De acordo com dados preliminares, o S&P 500 subiu 0,75%, fechando em 7.498,38 pontos, enquanto o Nasdaq Composite subiu 1,45%, para 26.194,76. O Índice Dow Jones Industrial Average subiu 0,22%, para 52.298,91.
O otimismo em relação aos sinais de progresso nos esforços para pôr um fim definitivo à guerra dos Estados Unidos e Israel com o Irã tem ajudado as ações recentemente, apesar das tensões militares contínuas.
O Irã e os EUA assinaram, em 17 de junho, um memorando de entendimento com o objetivo de pôr fim ao conflito que já dura quatro meses.
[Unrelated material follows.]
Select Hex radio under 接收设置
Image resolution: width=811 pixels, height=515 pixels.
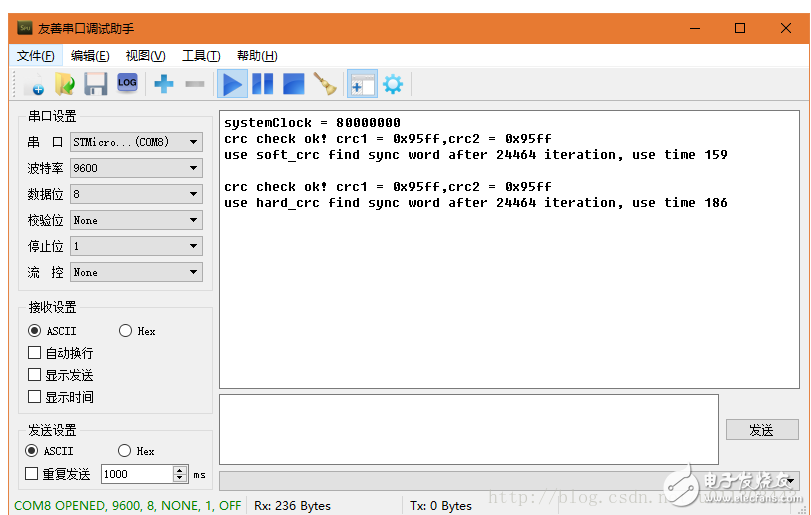[x=126, y=331]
No entanto, as trocas de disparos ocorridas no fim de semana colocaram esse acordo à prova, e uma autoridade do Catar afirmou na terça-feira que enviados dos EUA que chegaram a Doha não realizarão uma reunião de alto nível com o Irã.
“Tivemos um ótimo primeiro semestre, certamente melhor do que a maioria esperava”, disse Oliver Pursche, vice-presidente sênior e consultor da Wealthspire Advisors em Westport, Connecticut.
“Apesar de todas as questões geopolíticas, a economia dos EUA está apresentando bom desempenho e os lucros das empresas estão sólidos”, acrescentou.
Após uma sólida temporada de resultados do primeiro trimestre para as empresas do S&P 500, os investidores aguardam ansiosamente os resultados do segundo trimestre nas próximas semanas.
Estrategistas do BofA afirmaram que setores cíclicos e orientados para o valor, como energia e financeiro, podem ser a melhor aposta para o segundo semestre.
Preocupações com possíveis aumentos nas taxas de juros têm pesado sobre o mercado. Os operadores estão precificando pelo menos um aumento nas taxas de juros pelo Federal Reserve até o final de 2026, de acordo com dados compilados pela LSEG.
(Reportagem de Caroline Valetkevitch, em Nova York, e Niket Nishant, em Bengaluru; Reportagem adicional de Avinash P, em Bengaluru)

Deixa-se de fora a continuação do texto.